→ MATERIAL FOR THIS EXERCISE:
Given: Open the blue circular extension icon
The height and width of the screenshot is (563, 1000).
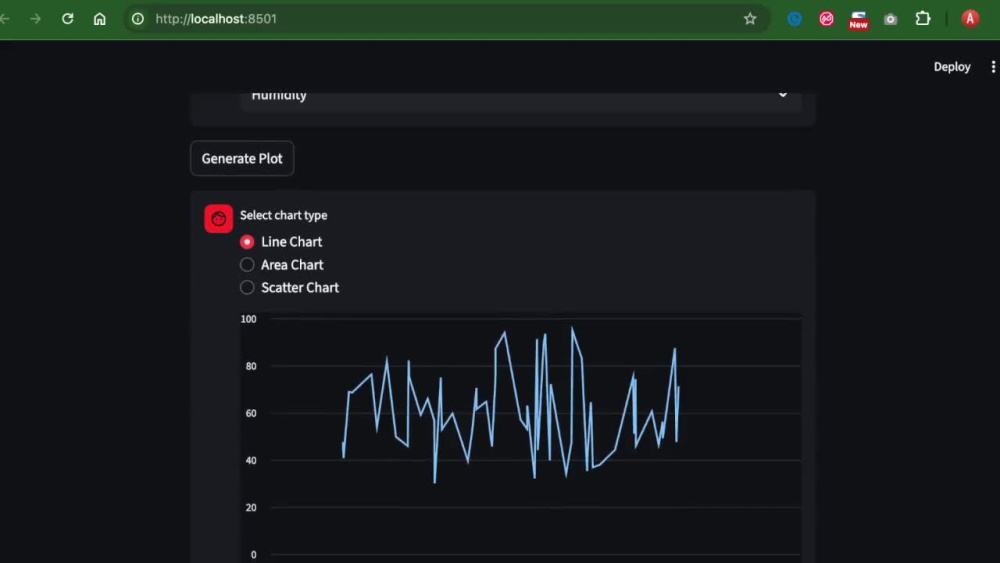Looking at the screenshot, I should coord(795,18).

--

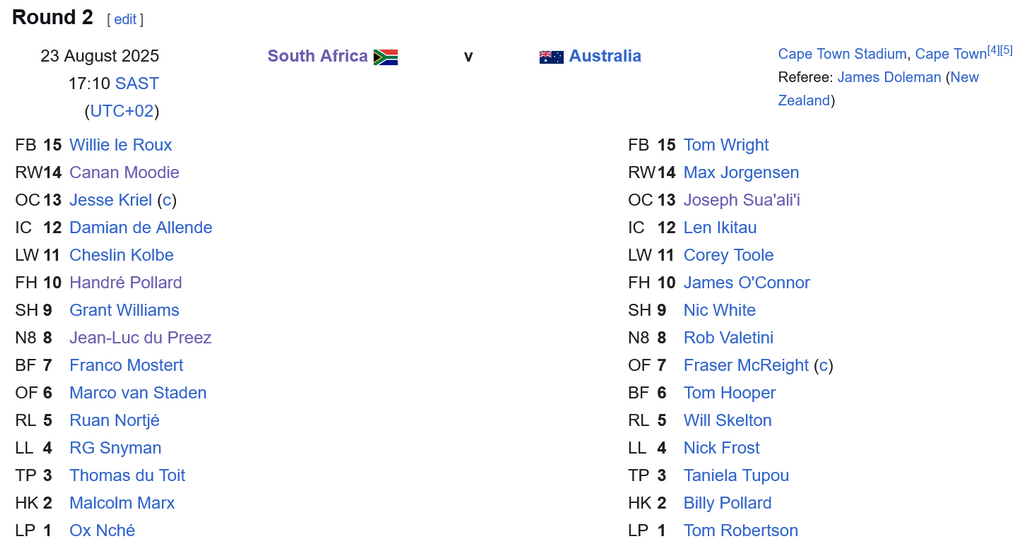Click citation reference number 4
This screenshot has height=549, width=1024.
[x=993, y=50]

---

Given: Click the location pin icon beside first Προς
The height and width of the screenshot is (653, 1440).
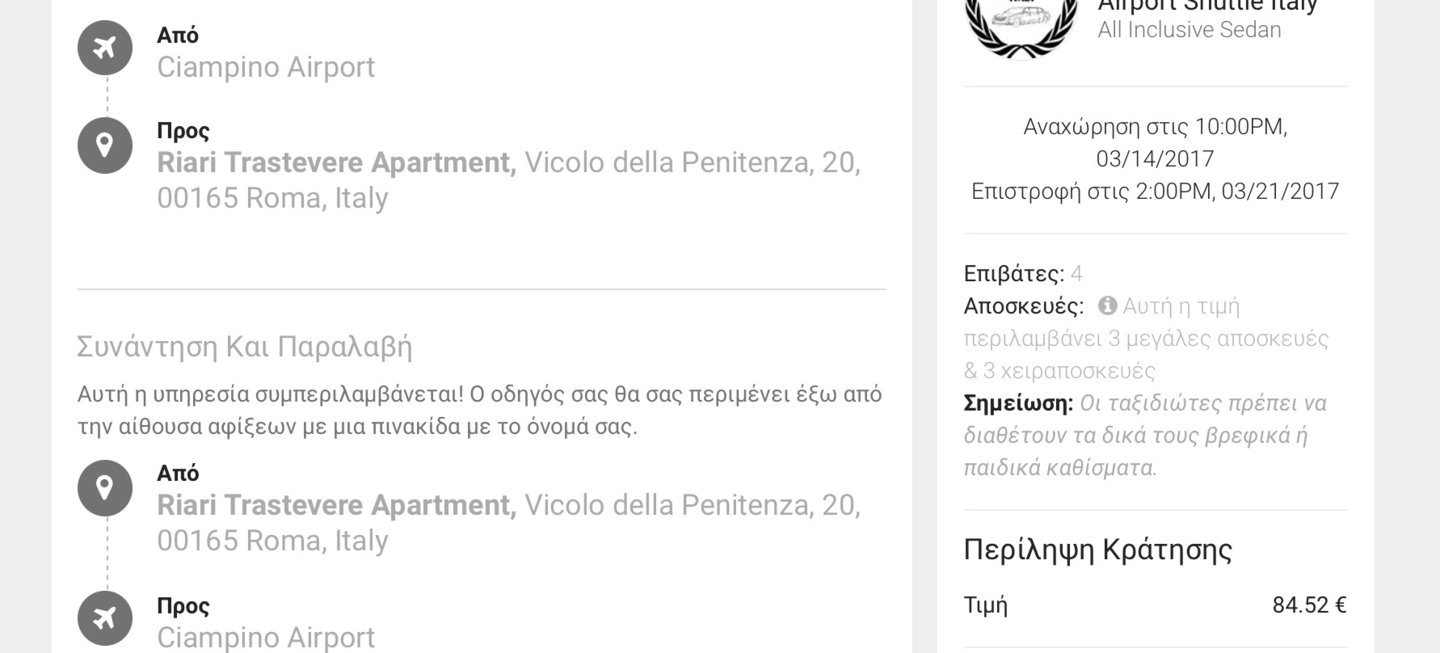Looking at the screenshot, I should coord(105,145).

→ WHAT YOU SHOULD DO: Please return every line of the items above that contains the word "width".

→ RESULT OF THIS EXERCISE:
The height and width of the screenshot is (563, 1000).
This screenshot has height=549, width=1024.
The height and width of the screenshot is (653, 1440).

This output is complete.